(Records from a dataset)
+ + + + + + +

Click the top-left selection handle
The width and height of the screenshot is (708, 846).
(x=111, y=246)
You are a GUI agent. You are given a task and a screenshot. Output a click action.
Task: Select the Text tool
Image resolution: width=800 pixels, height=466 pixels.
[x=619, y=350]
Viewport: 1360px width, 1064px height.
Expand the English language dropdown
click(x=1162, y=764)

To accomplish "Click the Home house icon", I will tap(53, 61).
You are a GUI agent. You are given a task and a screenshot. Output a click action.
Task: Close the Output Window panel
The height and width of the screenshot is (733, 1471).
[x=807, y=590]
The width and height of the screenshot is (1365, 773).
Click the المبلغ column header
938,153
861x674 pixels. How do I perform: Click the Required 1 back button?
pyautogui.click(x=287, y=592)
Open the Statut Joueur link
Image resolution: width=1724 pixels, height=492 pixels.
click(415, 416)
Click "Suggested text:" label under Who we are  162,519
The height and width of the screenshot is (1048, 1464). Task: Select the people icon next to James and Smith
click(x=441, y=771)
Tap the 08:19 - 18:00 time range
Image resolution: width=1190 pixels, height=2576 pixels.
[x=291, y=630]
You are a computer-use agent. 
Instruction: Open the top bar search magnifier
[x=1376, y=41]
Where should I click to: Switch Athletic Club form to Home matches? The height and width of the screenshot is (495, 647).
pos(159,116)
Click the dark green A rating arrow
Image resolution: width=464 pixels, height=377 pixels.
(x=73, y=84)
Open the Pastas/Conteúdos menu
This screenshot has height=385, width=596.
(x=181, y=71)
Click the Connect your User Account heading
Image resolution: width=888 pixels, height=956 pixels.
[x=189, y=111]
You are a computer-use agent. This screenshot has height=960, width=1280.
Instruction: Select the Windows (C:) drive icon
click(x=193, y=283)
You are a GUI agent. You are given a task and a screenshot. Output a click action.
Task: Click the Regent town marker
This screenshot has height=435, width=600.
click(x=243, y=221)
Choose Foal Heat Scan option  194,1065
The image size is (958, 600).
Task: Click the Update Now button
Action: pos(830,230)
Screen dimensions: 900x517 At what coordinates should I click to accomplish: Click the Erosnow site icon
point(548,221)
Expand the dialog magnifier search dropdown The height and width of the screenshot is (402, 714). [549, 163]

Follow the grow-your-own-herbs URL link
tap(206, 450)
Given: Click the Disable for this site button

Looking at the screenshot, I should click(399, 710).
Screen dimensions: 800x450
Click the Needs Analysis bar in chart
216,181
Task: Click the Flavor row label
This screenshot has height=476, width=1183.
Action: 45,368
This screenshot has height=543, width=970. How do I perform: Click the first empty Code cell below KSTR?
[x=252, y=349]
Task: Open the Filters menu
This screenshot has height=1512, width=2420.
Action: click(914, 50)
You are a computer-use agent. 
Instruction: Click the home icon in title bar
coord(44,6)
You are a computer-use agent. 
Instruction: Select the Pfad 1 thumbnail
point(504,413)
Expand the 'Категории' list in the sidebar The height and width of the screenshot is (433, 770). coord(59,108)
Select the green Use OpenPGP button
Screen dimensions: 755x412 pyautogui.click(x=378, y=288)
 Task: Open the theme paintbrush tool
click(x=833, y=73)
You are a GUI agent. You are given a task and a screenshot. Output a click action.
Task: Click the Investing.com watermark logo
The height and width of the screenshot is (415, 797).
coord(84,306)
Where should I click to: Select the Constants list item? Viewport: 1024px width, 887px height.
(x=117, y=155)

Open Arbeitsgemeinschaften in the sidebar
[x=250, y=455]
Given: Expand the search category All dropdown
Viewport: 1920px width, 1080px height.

+ + + + + + +

■ **What the task requires**
What is needed is the number of lines in the data that contain "label", given with nothing else.

■ **Response area**
2